Try it:
The response must restate all of the data word for word.

Task input:

☆ ☆ ☆

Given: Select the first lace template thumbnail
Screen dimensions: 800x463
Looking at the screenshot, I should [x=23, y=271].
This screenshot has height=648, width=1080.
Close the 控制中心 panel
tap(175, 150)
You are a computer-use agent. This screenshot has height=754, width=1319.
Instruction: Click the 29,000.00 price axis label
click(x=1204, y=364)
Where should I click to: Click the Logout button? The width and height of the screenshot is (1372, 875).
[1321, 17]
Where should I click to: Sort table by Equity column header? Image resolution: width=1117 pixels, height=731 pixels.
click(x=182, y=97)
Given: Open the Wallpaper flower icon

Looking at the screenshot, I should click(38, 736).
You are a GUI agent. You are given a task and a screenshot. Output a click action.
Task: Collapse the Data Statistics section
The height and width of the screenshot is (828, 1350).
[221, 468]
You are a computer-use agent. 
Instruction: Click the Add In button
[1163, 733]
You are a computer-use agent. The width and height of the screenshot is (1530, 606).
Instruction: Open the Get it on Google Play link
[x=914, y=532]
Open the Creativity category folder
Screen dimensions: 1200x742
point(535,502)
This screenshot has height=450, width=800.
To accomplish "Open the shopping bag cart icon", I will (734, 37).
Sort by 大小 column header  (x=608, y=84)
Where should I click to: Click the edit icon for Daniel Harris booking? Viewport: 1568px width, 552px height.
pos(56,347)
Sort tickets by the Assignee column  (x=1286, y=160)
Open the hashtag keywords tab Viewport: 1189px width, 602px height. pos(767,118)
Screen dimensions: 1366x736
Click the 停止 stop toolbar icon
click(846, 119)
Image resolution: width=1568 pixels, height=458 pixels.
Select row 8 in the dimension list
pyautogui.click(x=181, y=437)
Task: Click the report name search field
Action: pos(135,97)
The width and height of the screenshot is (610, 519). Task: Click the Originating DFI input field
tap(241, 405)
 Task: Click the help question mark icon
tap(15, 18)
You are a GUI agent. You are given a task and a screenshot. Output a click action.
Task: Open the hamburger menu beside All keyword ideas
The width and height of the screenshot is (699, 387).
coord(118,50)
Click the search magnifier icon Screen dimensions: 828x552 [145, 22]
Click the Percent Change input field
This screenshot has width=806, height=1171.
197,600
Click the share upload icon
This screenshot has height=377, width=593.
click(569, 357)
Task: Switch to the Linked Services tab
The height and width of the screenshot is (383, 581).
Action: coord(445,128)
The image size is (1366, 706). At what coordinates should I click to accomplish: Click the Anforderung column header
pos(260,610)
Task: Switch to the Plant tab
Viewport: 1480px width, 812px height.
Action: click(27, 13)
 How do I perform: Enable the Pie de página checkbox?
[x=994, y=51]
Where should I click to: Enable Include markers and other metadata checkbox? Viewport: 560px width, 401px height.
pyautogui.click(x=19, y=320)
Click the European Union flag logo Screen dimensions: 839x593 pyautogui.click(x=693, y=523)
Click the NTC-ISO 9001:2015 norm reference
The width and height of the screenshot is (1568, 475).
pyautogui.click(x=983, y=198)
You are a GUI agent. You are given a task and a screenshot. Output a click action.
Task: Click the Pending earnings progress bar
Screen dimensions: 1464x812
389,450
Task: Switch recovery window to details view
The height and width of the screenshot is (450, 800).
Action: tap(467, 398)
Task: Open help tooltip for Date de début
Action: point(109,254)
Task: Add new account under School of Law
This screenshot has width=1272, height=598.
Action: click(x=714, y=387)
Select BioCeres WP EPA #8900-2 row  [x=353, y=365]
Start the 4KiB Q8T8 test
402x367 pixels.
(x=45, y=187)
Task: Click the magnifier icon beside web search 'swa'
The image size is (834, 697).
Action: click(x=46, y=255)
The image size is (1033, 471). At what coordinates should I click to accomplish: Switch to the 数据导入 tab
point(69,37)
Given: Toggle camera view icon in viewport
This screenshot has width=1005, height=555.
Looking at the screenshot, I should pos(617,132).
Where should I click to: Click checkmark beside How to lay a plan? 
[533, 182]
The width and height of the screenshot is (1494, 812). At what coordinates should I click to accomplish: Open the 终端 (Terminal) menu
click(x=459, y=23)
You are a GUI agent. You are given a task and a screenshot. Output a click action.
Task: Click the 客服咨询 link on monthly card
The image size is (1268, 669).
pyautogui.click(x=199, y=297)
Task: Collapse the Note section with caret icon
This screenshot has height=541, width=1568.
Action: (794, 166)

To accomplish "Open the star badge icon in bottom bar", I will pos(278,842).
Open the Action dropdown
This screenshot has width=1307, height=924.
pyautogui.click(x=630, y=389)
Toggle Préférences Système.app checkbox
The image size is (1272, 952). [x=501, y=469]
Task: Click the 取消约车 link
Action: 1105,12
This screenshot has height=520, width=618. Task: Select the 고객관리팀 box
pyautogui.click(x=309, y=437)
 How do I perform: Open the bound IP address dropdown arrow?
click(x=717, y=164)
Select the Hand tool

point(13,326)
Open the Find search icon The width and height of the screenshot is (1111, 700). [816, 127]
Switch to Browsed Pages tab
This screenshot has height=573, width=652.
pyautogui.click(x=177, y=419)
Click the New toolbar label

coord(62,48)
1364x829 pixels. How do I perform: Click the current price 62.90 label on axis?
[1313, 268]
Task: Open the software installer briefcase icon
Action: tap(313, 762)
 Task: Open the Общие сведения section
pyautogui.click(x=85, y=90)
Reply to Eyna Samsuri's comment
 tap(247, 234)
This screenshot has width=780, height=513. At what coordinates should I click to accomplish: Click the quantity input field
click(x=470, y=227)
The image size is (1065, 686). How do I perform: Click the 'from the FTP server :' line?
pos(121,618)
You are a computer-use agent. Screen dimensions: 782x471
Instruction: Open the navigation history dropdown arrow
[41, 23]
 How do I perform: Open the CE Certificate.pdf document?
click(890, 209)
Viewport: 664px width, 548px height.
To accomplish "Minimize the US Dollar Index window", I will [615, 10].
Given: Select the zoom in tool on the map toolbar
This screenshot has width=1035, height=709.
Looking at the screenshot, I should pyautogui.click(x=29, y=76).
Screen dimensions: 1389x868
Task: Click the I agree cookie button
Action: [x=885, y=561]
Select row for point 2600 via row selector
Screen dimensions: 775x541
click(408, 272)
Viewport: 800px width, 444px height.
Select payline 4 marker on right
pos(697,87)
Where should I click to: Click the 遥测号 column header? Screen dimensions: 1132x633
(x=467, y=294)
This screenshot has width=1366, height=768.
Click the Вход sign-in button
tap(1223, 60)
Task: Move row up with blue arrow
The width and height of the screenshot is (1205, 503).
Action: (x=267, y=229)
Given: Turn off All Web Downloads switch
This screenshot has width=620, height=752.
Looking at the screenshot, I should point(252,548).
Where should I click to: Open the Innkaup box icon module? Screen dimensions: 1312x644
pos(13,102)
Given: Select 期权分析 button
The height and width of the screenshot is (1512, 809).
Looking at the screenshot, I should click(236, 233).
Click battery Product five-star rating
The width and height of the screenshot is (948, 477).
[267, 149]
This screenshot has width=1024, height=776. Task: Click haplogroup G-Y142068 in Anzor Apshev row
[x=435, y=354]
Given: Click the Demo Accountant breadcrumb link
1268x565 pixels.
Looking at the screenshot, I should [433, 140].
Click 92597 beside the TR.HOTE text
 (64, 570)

☆ ☆ ☆

The completed task:
Given: Select the first lace template thumbnail
Screen dimensions: 800x463
Looking at the screenshot, I should [x=23, y=271].
This screenshot has height=648, width=1080.
Close the 控制中心 panel
tap(175, 150)
You are a computer-use agent. This screenshot has height=754, width=1319.
Instruction: Click the 29,000.00 price axis label
click(x=1204, y=364)
Where should I click to: Click the Logout button? The width and height of the screenshot is (1372, 875).
[1321, 17]
Where should I click to: Sort table by Equity column header? Image resolution: width=1117 pixels, height=731 pixels.
click(x=182, y=97)
Given: Open the Wallpaper flower icon

Looking at the screenshot, I should click(38, 736).
You are a GUI agent. You are given a task and a screenshot. Output a click action.
Task: Collapse the Data Statistics section
The height and width of the screenshot is (828, 1350).
[221, 468]
You are a computer-use agent. 
Instruction: Click the Add In button
[1163, 733]
You are a computer-use agent. The width and height of the screenshot is (1530, 606).
Instruction: Open the Get it on Google Play link
[x=914, y=532]
Open the Creativity category folder
Screen dimensions: 1200x742
point(535,502)
This screenshot has height=450, width=800.
To accomplish "Open the shopping bag cart icon", I will (734, 37).
Sort by 大小 column header  (x=608, y=84)
Where should I click to: Click the edit icon for Daniel Harris booking? Viewport: 1568px width, 552px height.
pos(56,347)
Sort tickets by the Assignee column  (x=1286, y=160)
Open the hashtag keywords tab Viewport: 1189px width, 602px height. pos(767,118)
Screen dimensions: 1366x736
Click the 停止 stop toolbar icon
click(846, 119)
Image resolution: width=1568 pixels, height=458 pixels.
Select row 8 in the dimension list
pyautogui.click(x=181, y=437)
Task: Click the report name search field
Action: pos(135,97)
The width and height of the screenshot is (610, 519). Task: Click the Originating DFI input field
tap(241, 405)
 Task: Click the help question mark icon
tap(15, 18)
You are a GUI agent. You are given a task and a screenshot. Output a click action.
Task: Open the hamburger menu beside All keyword ideas
The width and height of the screenshot is (699, 387).
coord(118,50)
Click the search magnifier icon Screen dimensions: 828x552 [145, 22]
Click the Percent Change input field
This screenshot has width=806, height=1171.
197,600
Click the share upload icon
This screenshot has height=377, width=593.
click(569, 357)
Task: Switch to the Linked Services tab
The height and width of the screenshot is (383, 581).
Action: coord(445,128)
The image size is (1366, 706). At what coordinates should I click to accomplish: Click the Anforderung column header
pos(260,610)
Task: Switch to the Plant tab
Viewport: 1480px width, 812px height.
Action: click(27, 13)
 How do I perform: Enable the Pie de página checkbox?
[x=994, y=51]
Where should I click to: Enable Include markers and other metadata checkbox? Viewport: 560px width, 401px height.
pyautogui.click(x=19, y=320)
Click the European Union flag logo Screen dimensions: 839x593 pyautogui.click(x=693, y=523)
Click the NTC-ISO 9001:2015 norm reference
The width and height of the screenshot is (1568, 475).
pyautogui.click(x=983, y=198)
You are a GUI agent. You are given a task and a screenshot. Output a click action.
Task: Click the Pending earnings progress bar
Screen dimensions: 1464x812
389,450
Task: Switch recovery window to details view
The height and width of the screenshot is (450, 800).
Action: tap(467, 398)
Task: Open help tooltip for Date de début
Action: point(109,254)
Task: Add new account under School of Law
This screenshot has width=1272, height=598.
Action: click(x=714, y=387)
Select BioCeres WP EPA #8900-2 row  [x=353, y=365]
Start the 4KiB Q8T8 test
402x367 pixels.
(x=45, y=187)
Task: Click the magnifier icon beside web search 'swa'
The image size is (834, 697).
Action: click(x=46, y=255)
The image size is (1033, 471). At what coordinates should I click to accomplish: Switch to the 数据导入 tab
point(69,37)
Given: Toggle camera view icon in viewport
This screenshot has width=1005, height=555.
Looking at the screenshot, I should pos(617,132).
Where should I click to: Click checkmark beside How to lay a plan? 
[533, 182]
The width and height of the screenshot is (1494, 812). At what coordinates should I click to accomplish: Open the 终端 (Terminal) menu
click(x=459, y=23)
You are a GUI agent. You are given a task and a screenshot. Output a click action.
Task: Click the 客服咨询 link on monthly card
The image size is (1268, 669).
pyautogui.click(x=199, y=297)
Task: Collapse the Note section with caret icon
This screenshot has height=541, width=1568.
Action: (794, 166)

To accomplish "Open the star badge icon in bottom bar", I will pos(278,842).
Open the Action dropdown
This screenshot has width=1307, height=924.
pyautogui.click(x=630, y=389)
Toggle Préférences Système.app checkbox
The image size is (1272, 952). [x=501, y=469]
Task: Click the 取消约车 link
Action: 1105,12
This screenshot has height=520, width=618. Task: Select the 고객관리팀 box
pyautogui.click(x=309, y=437)
 How do I perform: Open the bound IP address dropdown arrow?
click(x=717, y=164)
Select the Hand tool

point(13,326)
Open the Find search icon The width and height of the screenshot is (1111, 700). [816, 127]
Switch to Browsed Pages tab
This screenshot has height=573, width=652.
pyautogui.click(x=177, y=419)
Click the New toolbar label

coord(62,48)
1364x829 pixels. How do I perform: Click the current price 62.90 label on axis?
[1313, 268]
Task: Open the software installer briefcase icon
Action: tap(313, 762)
 Task: Open the Общие сведения section
pyautogui.click(x=85, y=90)
Reply to Eyna Samsuri's comment
 tap(247, 234)
This screenshot has width=780, height=513. At what coordinates should I click to accomplish: Click the quantity input field
click(x=470, y=227)
The image size is (1065, 686). How do I perform: Click the 'from the FTP server :' line?
pos(121,618)
You are a computer-use agent. Screen dimensions: 782x471
Instruction: Open the navigation history dropdown arrow
[41, 23]
 How do I perform: Open the CE Certificate.pdf document?
click(890, 209)
Viewport: 664px width, 548px height.
To accomplish "Minimize the US Dollar Index window", I will [615, 10].
Given: Select the zoom in tool on the map toolbar
This screenshot has width=1035, height=709.
Looking at the screenshot, I should pyautogui.click(x=29, y=76).
Screen dimensions: 1389x868
Task: Click the I agree cookie button
Action: [x=885, y=561]
Select row for point 2600 via row selector
Screen dimensions: 775x541
click(408, 272)
Viewport: 800px width, 444px height.
Select payline 4 marker on right
pos(697,87)
Where should I click to: Click the 遥测号 column header? Screen dimensions: 1132x633
(x=467, y=294)
This screenshot has width=1366, height=768.
Click the Вход sign-in button
tap(1223, 60)
Task: Move row up with blue arrow
The width and height of the screenshot is (1205, 503).
Action: (x=267, y=229)
Given: Turn off All Web Downloads switch
This screenshot has width=620, height=752.
Looking at the screenshot, I should point(252,548).
Where should I click to: Open the Innkaup box icon module? Screen dimensions: 1312x644
pos(13,102)
Given: Select 期权分析 button
The height and width of the screenshot is (1512, 809).
Looking at the screenshot, I should click(236, 233).
Click battery Product five-star rating
The width and height of the screenshot is (948, 477).
[267, 149]
This screenshot has width=1024, height=776. Task: Click haplogroup G-Y142068 in Anzor Apshev row
[x=435, y=354]
Given: Click the Demo Accountant breadcrumb link
1268x565 pixels.
Looking at the screenshot, I should [433, 140].
Click 92597 beside the TR.HOTE text
 (64, 570)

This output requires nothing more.